--- START Dataset entries ---
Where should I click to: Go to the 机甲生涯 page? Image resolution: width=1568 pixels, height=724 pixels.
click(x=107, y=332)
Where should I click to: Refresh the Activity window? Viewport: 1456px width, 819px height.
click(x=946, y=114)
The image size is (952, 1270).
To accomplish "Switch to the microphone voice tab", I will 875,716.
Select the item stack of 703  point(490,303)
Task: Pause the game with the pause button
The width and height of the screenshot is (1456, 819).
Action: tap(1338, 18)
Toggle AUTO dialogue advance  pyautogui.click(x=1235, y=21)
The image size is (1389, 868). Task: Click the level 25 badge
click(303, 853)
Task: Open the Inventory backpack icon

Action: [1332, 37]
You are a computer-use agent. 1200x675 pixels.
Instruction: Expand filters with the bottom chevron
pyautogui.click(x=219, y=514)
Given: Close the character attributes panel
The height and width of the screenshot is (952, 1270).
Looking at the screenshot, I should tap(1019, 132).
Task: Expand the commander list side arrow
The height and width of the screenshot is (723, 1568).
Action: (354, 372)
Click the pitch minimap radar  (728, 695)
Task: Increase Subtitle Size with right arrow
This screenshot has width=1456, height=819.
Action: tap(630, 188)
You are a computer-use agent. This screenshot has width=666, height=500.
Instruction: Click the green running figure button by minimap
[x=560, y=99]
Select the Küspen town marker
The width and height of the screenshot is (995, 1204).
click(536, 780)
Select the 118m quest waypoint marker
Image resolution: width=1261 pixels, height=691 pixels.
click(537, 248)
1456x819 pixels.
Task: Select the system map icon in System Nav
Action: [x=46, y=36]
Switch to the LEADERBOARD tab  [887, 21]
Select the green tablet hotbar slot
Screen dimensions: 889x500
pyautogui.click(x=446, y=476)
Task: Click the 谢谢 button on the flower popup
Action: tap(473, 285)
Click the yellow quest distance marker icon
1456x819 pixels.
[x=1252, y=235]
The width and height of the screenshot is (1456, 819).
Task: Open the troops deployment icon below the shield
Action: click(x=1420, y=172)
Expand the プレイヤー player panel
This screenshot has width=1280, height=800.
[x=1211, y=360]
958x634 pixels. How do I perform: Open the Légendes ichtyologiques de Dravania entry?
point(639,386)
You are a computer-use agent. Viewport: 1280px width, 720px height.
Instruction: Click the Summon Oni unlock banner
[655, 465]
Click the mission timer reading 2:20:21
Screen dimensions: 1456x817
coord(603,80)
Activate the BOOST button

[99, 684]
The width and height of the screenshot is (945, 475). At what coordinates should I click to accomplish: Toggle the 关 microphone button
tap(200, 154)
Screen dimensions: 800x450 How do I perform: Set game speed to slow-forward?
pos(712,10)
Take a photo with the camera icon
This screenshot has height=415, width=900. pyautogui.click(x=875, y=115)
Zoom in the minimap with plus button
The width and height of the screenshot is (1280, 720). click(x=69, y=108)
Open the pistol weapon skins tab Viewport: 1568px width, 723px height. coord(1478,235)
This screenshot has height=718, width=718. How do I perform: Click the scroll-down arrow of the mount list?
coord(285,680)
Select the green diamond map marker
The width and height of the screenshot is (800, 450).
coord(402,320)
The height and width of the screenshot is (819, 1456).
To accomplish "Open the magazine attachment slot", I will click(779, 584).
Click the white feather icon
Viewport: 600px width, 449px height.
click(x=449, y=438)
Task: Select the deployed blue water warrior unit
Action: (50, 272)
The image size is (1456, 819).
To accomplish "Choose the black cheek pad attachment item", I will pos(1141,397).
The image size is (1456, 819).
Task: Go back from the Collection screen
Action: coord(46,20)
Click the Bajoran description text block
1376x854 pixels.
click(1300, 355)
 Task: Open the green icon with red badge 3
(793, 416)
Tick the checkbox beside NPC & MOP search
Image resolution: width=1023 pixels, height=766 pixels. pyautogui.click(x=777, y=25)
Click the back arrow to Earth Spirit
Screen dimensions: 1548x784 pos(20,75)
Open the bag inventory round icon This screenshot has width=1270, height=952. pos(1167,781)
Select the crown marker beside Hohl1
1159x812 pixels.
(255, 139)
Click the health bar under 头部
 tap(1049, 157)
--- END Dataset entries ---
Given exercise:
Give the listing above again, switching every "minimap" to "mini-map" and changing nothing else.

Written reply:
Where should I click to: Go to the 机甲生涯 page? Image resolution: width=1568 pixels, height=724 pixels.
click(x=107, y=332)
Where should I click to: Refresh the Activity window? Viewport: 1456px width, 819px height.
click(x=946, y=114)
The image size is (952, 1270).
To accomplish "Switch to the microphone voice tab", I will 875,716.
Select the item stack of 703  point(490,303)
Task: Pause the game with the pause button
The width and height of the screenshot is (1456, 819).
Action: tap(1338, 18)
Toggle AUTO dialogue advance  pyautogui.click(x=1235, y=21)
The image size is (1389, 868). Task: Click the level 25 badge
click(303, 853)
Task: Open the Inventory backpack icon

Action: [1332, 37]
You are a computer-use agent. 1200x675 pixels.
Instruction: Expand filters with the bottom chevron
pyautogui.click(x=219, y=514)
Given: Close the character attributes panel
The height and width of the screenshot is (952, 1270).
Looking at the screenshot, I should tap(1019, 132).
Task: Expand the commander list side arrow
The height and width of the screenshot is (723, 1568).
Action: (354, 372)
Click the pitch mini-map radar  (728, 695)
Task: Increase Subtitle Size with right arrow
This screenshot has width=1456, height=819.
Action: tap(630, 188)
You are a computer-use agent. This screenshot has width=666, height=500.
Instruction: Click the green running figure button by mini-map
[x=560, y=99]
Select the Küspen town marker
The width and height of the screenshot is (995, 1204).
click(536, 780)
Select the 118m quest waypoint marker
Image resolution: width=1261 pixels, height=691 pixels.
click(537, 248)
1456x819 pixels.
Task: Select the system map icon in System Nav
Action: [x=46, y=36]
Switch to the LEADERBOARD tab  [887, 21]
Select the green tablet hotbar slot
Screen dimensions: 889x500
pyautogui.click(x=446, y=476)
Task: Click the 谢谢 button on the flower popup
Action: tap(473, 285)
Click the yellow quest distance marker icon
1456x819 pixels.
[x=1252, y=235]
The width and height of the screenshot is (1456, 819).
Task: Open the troops deployment icon below the shield
Action: click(x=1420, y=172)
Expand the プレイヤー player panel
This screenshot has width=1280, height=800.
[x=1211, y=360]
958x634 pixels. How do I perform: Open the Légendes ichtyologiques de Dravania entry?
point(639,386)
You are a computer-use agent. Viewport: 1280px width, 720px height.
Instruction: Click the Summon Oni unlock banner
[655, 465]
Click the mission timer reading 2:20:21
Screen dimensions: 1456x817
coord(603,80)
Activate the BOOST button

[99, 684]
The width and height of the screenshot is (945, 475). At what coordinates should I click to accomplish: Toggle the 关 microphone button
tap(200, 154)
Screen dimensions: 800x450 How do I perform: Set game speed to slow-forward?
pos(712,10)
Take a photo with the camera icon
This screenshot has height=415, width=900. pyautogui.click(x=875, y=115)
Zoom in the mini-map with plus button
The width and height of the screenshot is (1280, 720). click(x=69, y=108)
Open the pistol weapon skins tab Viewport: 1568px width, 723px height. coord(1478,235)
This screenshot has height=718, width=718. How do I perform: Click the scroll-down arrow of the mount list?
coord(285,680)
Select the green diamond map marker
The width and height of the screenshot is (800, 450).
coord(402,320)
The height and width of the screenshot is (819, 1456).
To accomplish "Open the magazine attachment slot", I will click(779, 584).
Click the white feather icon
Viewport: 600px width, 449px height.
click(x=449, y=438)
Task: Select the deployed blue water warrior unit
Action: (50, 272)
The image size is (1456, 819).
To accomplish "Choose the black cheek pad attachment item", I will pos(1141,397).
The image size is (1456, 819).
Task: Go back from the Collection screen
Action: coord(46,20)
Click the Bajoran description text block
1376x854 pixels.
click(1300, 355)
 Task: Open the green icon with red badge 3
(793, 416)
Tick the checkbox beside NPC & MOP search
Image resolution: width=1023 pixels, height=766 pixels. pyautogui.click(x=777, y=25)
Click the back arrow to Earth Spirit
Screen dimensions: 1548x784 pos(20,75)
Open the bag inventory round icon This screenshot has width=1270, height=952. pos(1167,781)
Select the crown marker beside Hohl1
1159x812 pixels.
(255, 139)
Click the health bar under 头部
 tap(1049, 157)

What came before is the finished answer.